## Supplied text
· · · ·

Mrs. Mars—and most who went to McKinley Elementary School in the late 1970s and 1980s would remember Mrs. Mars—is survived by five children: Gary Barker, of West Linn, Ore.; Joan Barker, of Portland, Ore.; Bill Barker (Anne), of Whitefish; Sue Barker Rowe (Bob), of Missoula; and Tom Barker (Sara), of Great Falls. She is also survived by 11 grandchildren and two great grandchildren.

She was born Ann Marie Pechacek in Hallettsville, Texas, the second youngest of seven children. Her father died when she was only 2, months before the Great Depression. It was never easy, but Mrs. Mars always talked with optimism about her childhood and her life in general. She always described everything as great, even when it wasn’t.

Mrs. Mars met her future husband, Elbert S. Barker, at a U.S.O. dance in San Antonio, just before he shipped off to serve in World War II. They were both still teenagers; when he returned, they got married and moved around, from Des Moines to Denver to Cheyenne to Billings, where they truly made their home. Mr. Barker, a traveling salesman and baseball coach, died at home at 41. It was a shock. Mrs. Mars, pregnant with Tom, was a homemaker, with no trade to earn a living.

Mrs. Mars then decided to go to Eastern Montana College, to become a teacher. While at school, she met her second husband, Ray Mars, also a teacher. Mrs. Mars taught at several elementary schools in Billings, but mainly McKinley, where she allowed her eldest granddaughter to store her cello in her closet and launched an annual piñata party held just before Christmas every year. All the students wanted to go to it, even when they were sixth graders. (She taught first and second grade, mostly.) Mrs. Mars liked to tell students who asked her age that she was 100. (Even when she was 50.)

· · · ·

## Excerpted records

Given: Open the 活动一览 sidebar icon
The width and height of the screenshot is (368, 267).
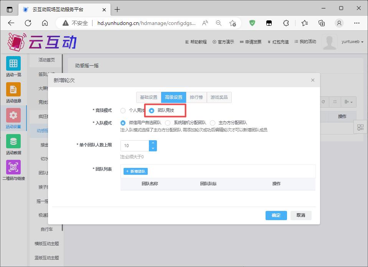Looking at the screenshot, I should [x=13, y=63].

· · · ·

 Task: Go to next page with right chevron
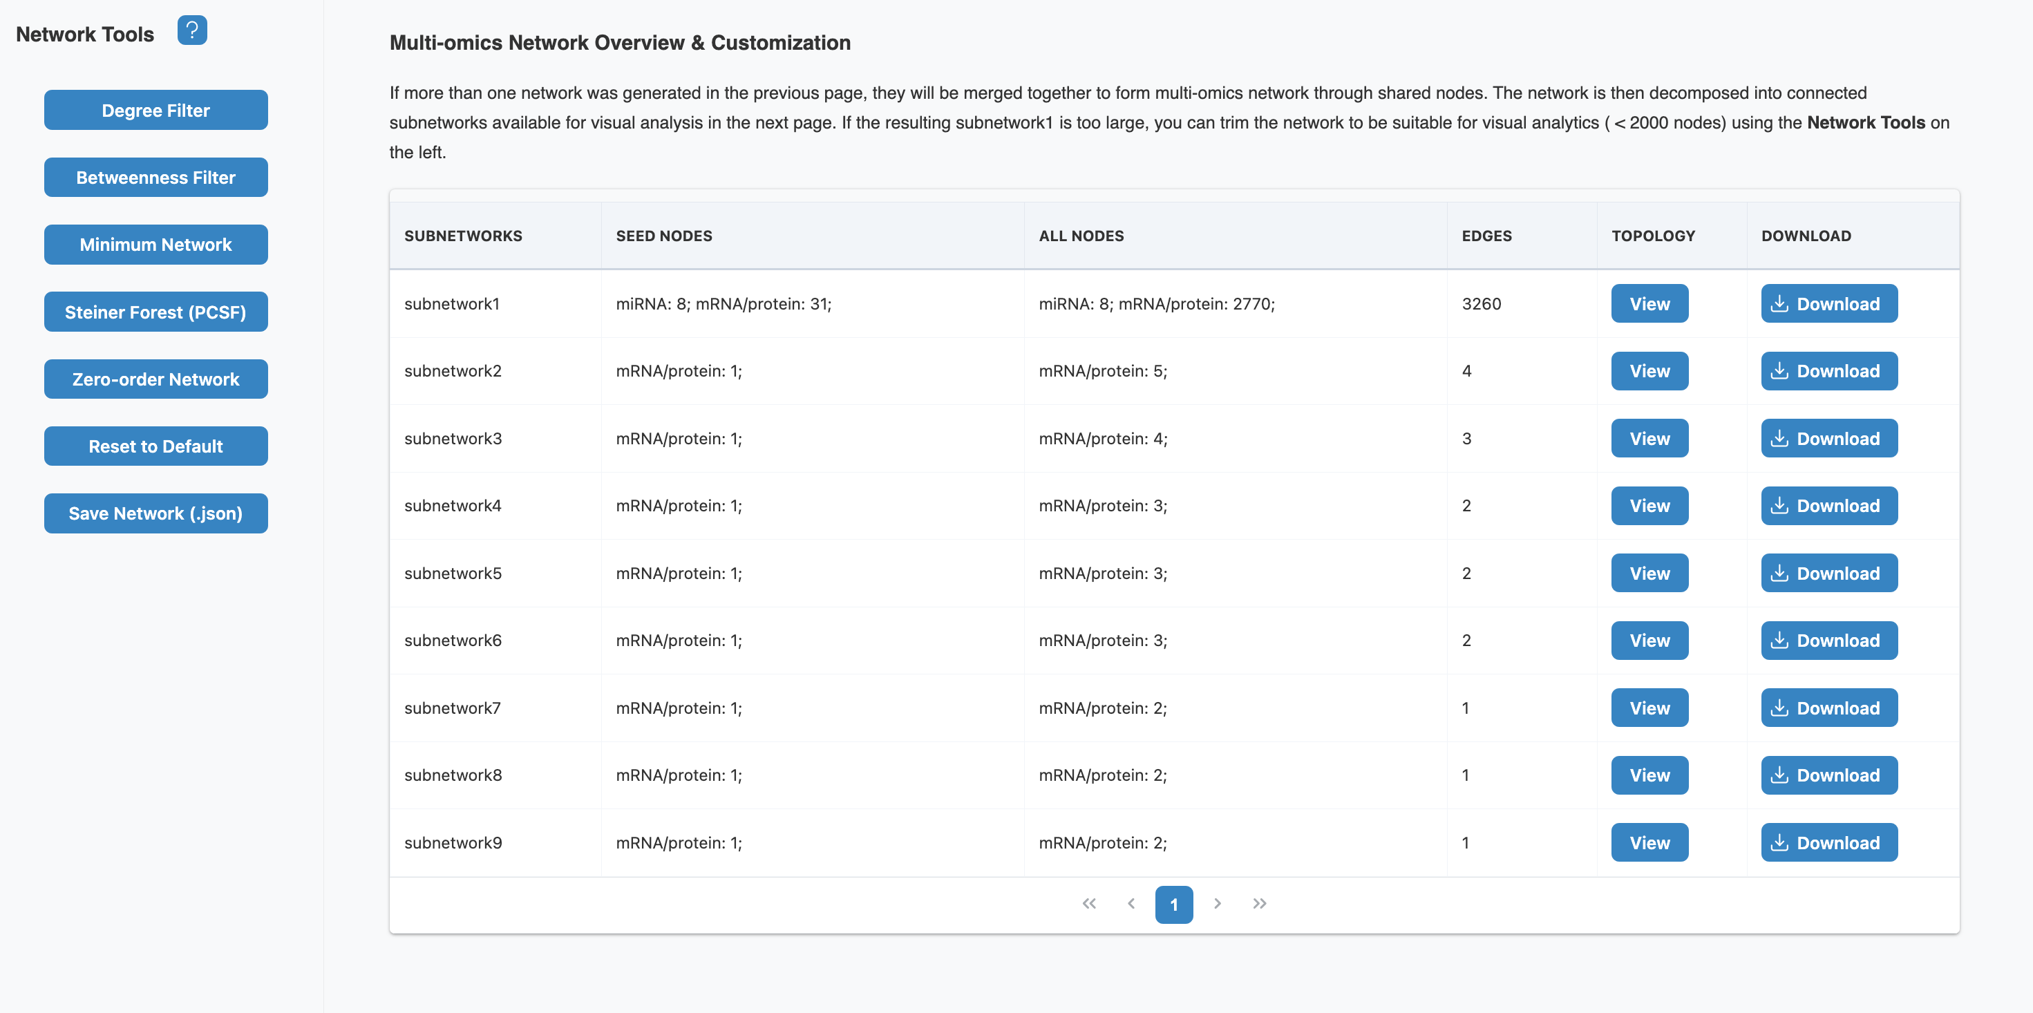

· · · ·

## Directions
- a) Translate this sentence from the obituary into Spanish: "She always described everything as great, even when it wasn’t."
- b) Pick up the obituary of Mrs. Mars after its final sentence and write the next part.
The data has no connection to the obituary of Mrs. Mars.

## Answers below
- a) Ella siempre describía todo como genial, incluso cuando no lo era.

- b)
Her awards and honors were varied: She was named a distinguished teacher as part of the U.S. Presidential Scholar program in 1988. (And yes, her eldest granddaughter nominated her for the award, but she still won it on her own.) If there was a world championship for the board game Aggravation, Mrs. Mars would have won. (She took particular pleasure in landing on her opponents’ marbles--even those of tiny children--and sending them back to home base.) Mrs. Mars was probably the oldest person to ever rappel off the Rims—as part of a rock-climbing class, she lied about her age, saying she was under 60. In truth, she was in her 70s when she went over the cliff, but that was obviously not the first time Mrs. Mars lied about her age.

Mrs. Mars filled her life with teaching. Her two daughters became teachers. Even after retiring, Mrs. Mars drove with her husband to Grants, New Mexico, to teach a few more kids. He died in 2002; Mrs. Mars never remarried, although she occasionally went on dates, once telling a granddaughter that life was still like high school, even in her 80s. Mrs. Mars later volunteered at a local nursing home, where she read to residents and felt good that she was still able to give back.

She liked to walk. She liked to paint. For most of her life, she was very healthy, taking maybe an aspirin a day. She left Billings in XX to move to Missoula, near her daughter Sue.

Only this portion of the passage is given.